* **INSTRUCTION**:
Convert the entries from the start through the line containing "(x=489, y=576)" into a numbered list, omitting blank lines.

* **THE INPUT**:
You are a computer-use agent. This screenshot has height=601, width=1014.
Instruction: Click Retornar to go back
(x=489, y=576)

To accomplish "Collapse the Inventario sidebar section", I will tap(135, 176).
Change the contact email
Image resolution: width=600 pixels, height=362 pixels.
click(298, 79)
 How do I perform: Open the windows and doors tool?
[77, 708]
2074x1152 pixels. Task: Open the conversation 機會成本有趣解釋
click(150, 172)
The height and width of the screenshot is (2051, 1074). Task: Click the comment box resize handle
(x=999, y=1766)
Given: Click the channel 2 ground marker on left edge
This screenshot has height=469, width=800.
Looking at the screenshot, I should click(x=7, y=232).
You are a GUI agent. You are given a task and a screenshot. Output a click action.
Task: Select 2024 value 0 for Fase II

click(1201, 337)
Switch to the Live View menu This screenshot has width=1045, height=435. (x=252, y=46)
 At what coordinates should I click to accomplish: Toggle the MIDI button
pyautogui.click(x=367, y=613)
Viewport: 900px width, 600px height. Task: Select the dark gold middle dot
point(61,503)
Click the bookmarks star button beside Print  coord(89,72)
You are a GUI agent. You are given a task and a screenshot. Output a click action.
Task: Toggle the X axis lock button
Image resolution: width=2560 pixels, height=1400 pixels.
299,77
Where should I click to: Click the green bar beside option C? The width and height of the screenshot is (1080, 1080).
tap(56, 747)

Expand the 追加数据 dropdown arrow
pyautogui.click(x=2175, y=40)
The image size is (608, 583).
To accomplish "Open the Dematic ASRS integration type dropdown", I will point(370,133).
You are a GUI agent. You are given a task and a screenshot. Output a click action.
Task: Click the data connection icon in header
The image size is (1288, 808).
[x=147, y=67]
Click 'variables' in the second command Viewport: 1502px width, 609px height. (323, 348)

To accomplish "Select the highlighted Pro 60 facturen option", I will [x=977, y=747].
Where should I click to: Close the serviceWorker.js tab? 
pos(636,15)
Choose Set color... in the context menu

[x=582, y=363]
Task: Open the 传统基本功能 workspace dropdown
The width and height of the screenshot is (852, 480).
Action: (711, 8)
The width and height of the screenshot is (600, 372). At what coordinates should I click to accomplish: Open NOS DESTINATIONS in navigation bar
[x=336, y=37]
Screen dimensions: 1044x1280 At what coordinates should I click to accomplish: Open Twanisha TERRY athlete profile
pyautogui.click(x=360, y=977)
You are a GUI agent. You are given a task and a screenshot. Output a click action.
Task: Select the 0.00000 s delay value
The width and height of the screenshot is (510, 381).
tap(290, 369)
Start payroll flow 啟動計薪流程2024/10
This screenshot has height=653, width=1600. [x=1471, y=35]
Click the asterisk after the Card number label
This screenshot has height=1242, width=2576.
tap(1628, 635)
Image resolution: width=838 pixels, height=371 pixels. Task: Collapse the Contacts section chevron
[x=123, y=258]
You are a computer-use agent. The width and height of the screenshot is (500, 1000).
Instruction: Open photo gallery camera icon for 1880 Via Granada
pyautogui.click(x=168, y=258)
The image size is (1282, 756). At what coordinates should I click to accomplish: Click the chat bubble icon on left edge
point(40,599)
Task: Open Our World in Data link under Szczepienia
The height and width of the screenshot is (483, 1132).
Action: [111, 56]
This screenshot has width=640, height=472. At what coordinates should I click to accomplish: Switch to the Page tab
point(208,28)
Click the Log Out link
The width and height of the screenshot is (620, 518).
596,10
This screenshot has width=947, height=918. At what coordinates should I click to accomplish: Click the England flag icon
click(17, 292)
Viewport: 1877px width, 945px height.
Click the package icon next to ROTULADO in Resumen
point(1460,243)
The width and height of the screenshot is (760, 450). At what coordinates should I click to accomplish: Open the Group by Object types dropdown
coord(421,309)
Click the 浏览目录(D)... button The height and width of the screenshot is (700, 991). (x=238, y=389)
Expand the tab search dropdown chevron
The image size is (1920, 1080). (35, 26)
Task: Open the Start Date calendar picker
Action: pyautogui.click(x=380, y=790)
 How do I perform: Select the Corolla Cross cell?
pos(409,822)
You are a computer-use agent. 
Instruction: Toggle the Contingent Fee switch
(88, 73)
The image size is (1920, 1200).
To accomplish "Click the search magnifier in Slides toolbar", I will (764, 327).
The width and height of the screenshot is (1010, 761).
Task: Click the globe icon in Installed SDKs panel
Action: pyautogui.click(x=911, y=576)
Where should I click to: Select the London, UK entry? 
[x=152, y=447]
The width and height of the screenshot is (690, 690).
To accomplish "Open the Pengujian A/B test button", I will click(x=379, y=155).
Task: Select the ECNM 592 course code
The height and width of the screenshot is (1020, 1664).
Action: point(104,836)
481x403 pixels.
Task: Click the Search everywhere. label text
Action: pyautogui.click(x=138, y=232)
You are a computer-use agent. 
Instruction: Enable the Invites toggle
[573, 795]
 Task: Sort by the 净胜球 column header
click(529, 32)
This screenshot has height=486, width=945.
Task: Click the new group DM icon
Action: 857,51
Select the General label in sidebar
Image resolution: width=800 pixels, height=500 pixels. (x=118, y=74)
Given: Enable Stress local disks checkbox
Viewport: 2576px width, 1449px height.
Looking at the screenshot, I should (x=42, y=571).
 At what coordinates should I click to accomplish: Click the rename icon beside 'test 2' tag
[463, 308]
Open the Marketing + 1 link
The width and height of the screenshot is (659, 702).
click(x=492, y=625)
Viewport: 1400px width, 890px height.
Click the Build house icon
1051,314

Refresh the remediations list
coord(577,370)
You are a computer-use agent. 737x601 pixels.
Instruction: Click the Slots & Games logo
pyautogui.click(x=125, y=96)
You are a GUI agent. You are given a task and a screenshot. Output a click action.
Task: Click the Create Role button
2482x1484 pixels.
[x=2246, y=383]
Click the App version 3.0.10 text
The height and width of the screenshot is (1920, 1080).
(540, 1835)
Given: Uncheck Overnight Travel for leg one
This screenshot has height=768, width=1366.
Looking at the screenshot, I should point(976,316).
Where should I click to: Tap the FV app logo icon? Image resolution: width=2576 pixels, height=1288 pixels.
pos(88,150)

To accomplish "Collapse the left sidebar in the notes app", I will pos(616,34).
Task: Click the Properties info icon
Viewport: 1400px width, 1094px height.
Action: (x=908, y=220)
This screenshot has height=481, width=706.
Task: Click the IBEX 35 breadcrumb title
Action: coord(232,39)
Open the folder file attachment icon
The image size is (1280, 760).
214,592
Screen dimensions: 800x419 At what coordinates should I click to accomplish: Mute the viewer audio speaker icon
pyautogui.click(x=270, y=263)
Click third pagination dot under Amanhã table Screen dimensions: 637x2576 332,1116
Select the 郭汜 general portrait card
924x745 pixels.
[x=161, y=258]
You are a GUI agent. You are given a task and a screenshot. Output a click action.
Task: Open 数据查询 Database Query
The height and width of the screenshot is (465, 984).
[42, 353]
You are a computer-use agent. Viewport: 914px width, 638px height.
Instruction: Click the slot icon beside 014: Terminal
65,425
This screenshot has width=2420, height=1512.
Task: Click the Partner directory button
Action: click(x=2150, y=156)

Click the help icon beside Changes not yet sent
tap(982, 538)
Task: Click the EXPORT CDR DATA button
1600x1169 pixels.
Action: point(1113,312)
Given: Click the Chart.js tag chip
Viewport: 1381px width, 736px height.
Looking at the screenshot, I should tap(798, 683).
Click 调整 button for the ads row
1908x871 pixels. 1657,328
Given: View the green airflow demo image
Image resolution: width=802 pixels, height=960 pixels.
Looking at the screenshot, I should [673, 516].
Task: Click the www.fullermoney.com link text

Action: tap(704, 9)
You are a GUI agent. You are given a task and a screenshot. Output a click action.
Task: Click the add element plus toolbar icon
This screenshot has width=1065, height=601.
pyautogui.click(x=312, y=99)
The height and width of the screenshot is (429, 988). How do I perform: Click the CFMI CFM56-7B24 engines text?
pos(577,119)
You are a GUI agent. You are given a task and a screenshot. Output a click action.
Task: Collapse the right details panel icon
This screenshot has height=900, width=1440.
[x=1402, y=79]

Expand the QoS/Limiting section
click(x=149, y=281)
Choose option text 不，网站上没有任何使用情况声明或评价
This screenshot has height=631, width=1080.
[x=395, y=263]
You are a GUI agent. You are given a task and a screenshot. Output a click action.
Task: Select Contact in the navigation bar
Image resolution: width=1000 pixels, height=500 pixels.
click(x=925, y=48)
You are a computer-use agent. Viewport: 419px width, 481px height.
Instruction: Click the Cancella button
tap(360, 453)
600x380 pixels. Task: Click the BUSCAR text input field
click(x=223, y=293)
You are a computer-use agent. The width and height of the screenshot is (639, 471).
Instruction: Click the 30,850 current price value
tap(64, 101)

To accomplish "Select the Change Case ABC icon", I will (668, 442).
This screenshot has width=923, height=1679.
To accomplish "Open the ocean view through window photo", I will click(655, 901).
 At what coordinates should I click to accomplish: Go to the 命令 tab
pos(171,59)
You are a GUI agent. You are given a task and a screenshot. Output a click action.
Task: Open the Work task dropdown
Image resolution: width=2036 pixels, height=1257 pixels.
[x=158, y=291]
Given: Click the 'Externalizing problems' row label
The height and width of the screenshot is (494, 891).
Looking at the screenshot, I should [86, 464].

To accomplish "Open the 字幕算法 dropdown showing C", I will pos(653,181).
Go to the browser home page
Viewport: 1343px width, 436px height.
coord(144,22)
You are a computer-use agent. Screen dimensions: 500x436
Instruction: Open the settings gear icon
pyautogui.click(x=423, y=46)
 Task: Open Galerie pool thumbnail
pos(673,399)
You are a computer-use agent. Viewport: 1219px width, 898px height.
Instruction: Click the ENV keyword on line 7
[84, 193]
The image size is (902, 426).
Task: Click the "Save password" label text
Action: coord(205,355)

* **RESULT OF THE TASK**:
1. You are a computer-use agent. This screenshot has height=601, width=1014.
2. Instruction: Click Retornar to go back
3. (x=489, y=576)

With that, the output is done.